SUPPLIED PASSAGE:

▬▬▬▬▬▬

Interim Governor of Cochinchina
- In office 10 December 1869 – 9 January 1870
- Preceded by: Gustave Ohier
- Succeeded by: Alphonse de Cornulier-Lucinière

Personal details
- Born: 12 December 1819 Brest, Finistère, France
- Died: 19 November 1881 (aged 61) Paris, France
- Occupation: General

= Joseph Faron =

French general

Joseph Faron (12 December 1819 – 19 November 1881) was a French general. He came from a working-class background and did not complete his secondary education. He served with distinction in Senegal, was interim Governor of French Cochinchina in 1869–70, and played important roles in the two sieges of Paris during and after the Franco-Prussian War.

==Early years (1819–57)==

Joseph Faron was born in Brest, Finistère, on 12 December 1819.
He had very modest origins.
He had solid interpersonal skills, great bravery and a good basic education, but no secondary diploma.
He entered the naval infantry service on 17 April 1836, and was appointed second lieutenant in 1840, lieutenant in 1843, captain in 1845 and battalion commander in 1857.

==Senegal, Guadeloupe, Cochinchina (1857–70)==

Faron arrived in Saint-Louis, Senegal in October 1857 as chief of a battalion of naval infantry.
Louis Faidherbe had just obtained authorization to create a battalion of Senegalese infantrymen, and placed Faron in charge of the new formation.

▬▬▬▬▬▬

STORED DATA:
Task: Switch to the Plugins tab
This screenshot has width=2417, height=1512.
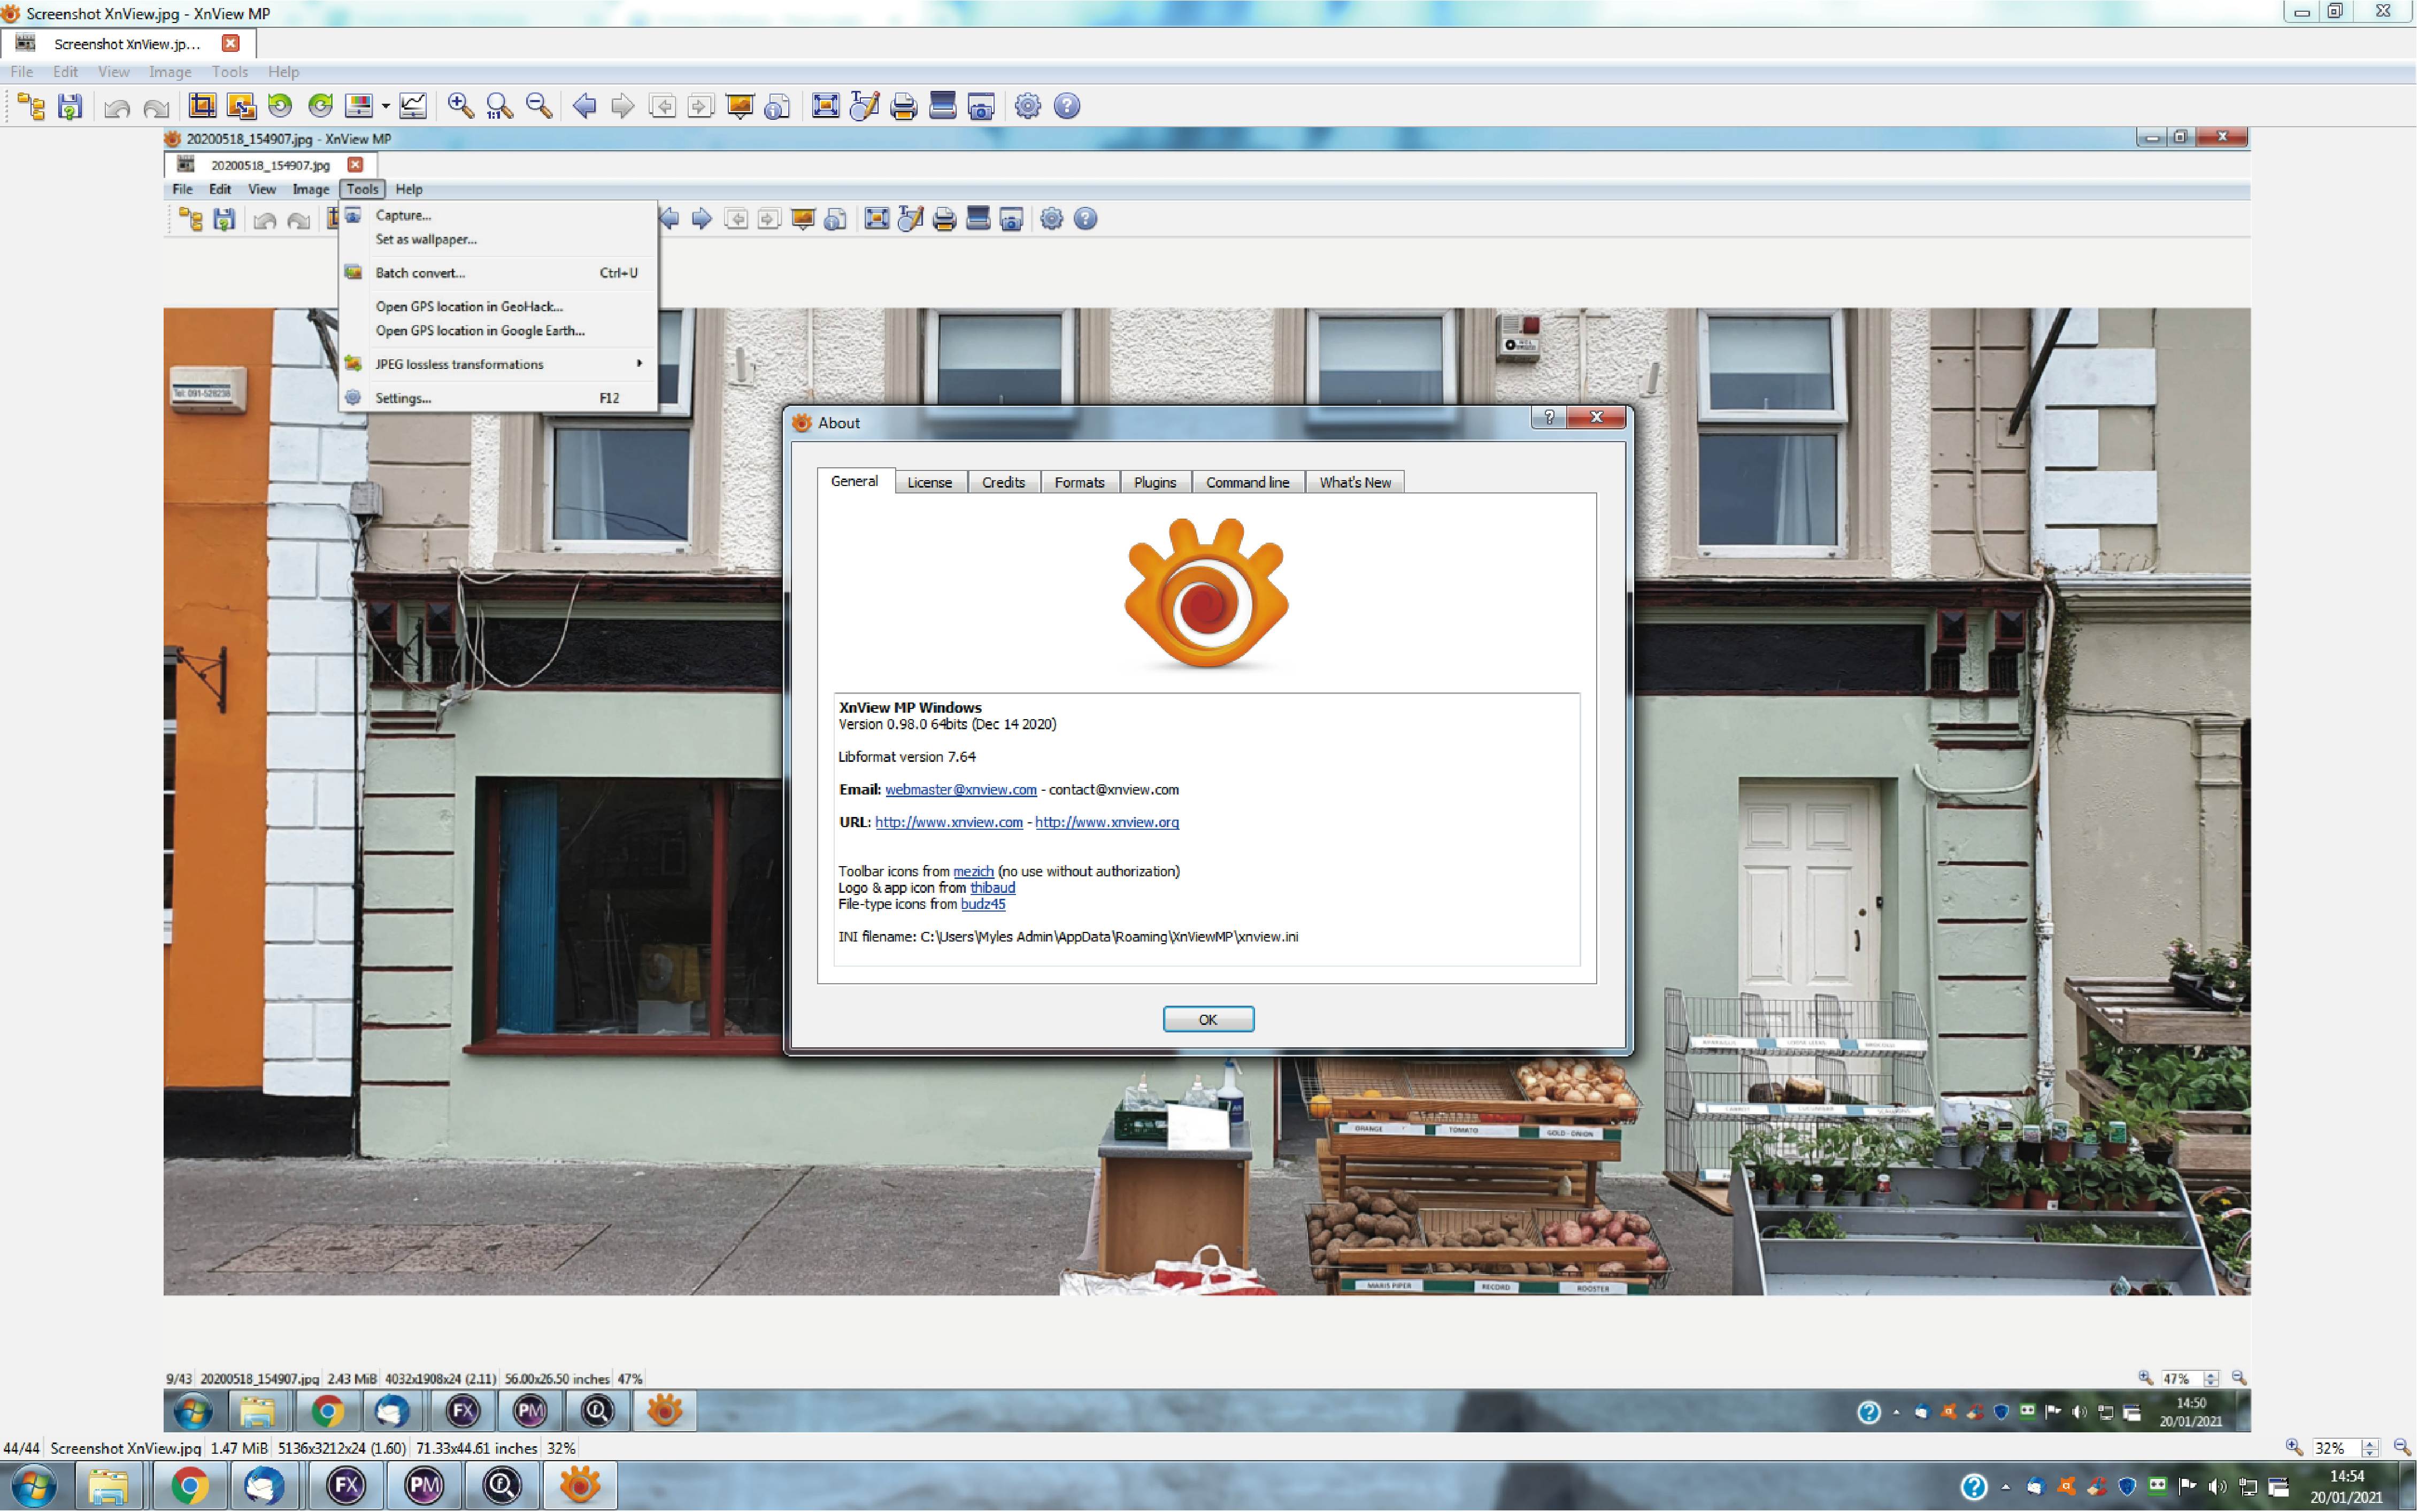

▬▬▬▬▬▬

SET TASKS:
a) For each statement below, mark yes or no according to the Joseph Faron biography above, and quote the text's exact deciding words: (i) Faron entered the naval infantry service in 1836. (ii) Faron held a secondary diploma. (iii) As interim Governor of Cochinchina, Faron followed Gustave Ohier.
b) Continue the Joseph Faron biography from its last sentence.

EXPECTED ANSWERS:
a)
(i) Yes: "He entered the naval infantry service on 17 April 1836"
(ii) No: "but no secondary diploma"
(iii) Yes: "Preceded by: Gustave Ohier"

b)
In 1859 he promoted Faron to Lieutenant Colonel, but Faron remained in charge of the battalion, which was steadily growing in size.
He was praised for his ability at Niomré (1858) and at Guémou (1859).
In 1862 he participated in the Futa Tooro expedition, for which Bernard Jauréguiberry praised him for "proverbial bravery, important services commanded with complete success, zeal and indefatigable activity."
He commanded the first battalion of Senegalese tirailleurs until 1863.

On 1 January 1864 Faron was commandant of the detachment of the 2nd naval infantry regiment in Guadeloupe.
He was promoted to colonel on 14 March 1864.
Faron was made a Commander of the Legion of Honour on 27 July 1867.
He was appointed brigadier general on 8 January 1868.

In 1869 Faron was commander-in-chief of the naval troops in Cochinchina.
He succeeded Gustave Ohier as interim governor of Cochinchina on 10 December 1869, and held this position until Alphonse de Cornulier-Lucinière arrived to assume the governorship.
He was Interim Governor of Cochinchina from 10 December 1869 to 9 January 1870.

==Franco-Prussian War and Commune (1870–71)==
Faron returned to France at start of the Franco-Prussian War in July 1870, and was placed in command of a brigade in the thirteenth army corps of General MacMahon, which was never engaged.
He was then given command of a division in the first corps of the Second Army of Paris, under the command of General Auguste-Alexandre Ducrot.
Faron was appointed Major General on December 2, 1870.
His division, which included 35th and 42nd line regiments among others, was constantly active in the sorties around Paris, and preserved its arms at the moment of capitulation.

During the Second Siege of Paris, when the city was controlled by the Paris Commune Faron's troops formed the nucleus of the reserve army commanded by Joseph Vinoy.
He operated on the southern front of Paris, where they seized in turn Moulineaux, Clamart station and Fort d'Issy.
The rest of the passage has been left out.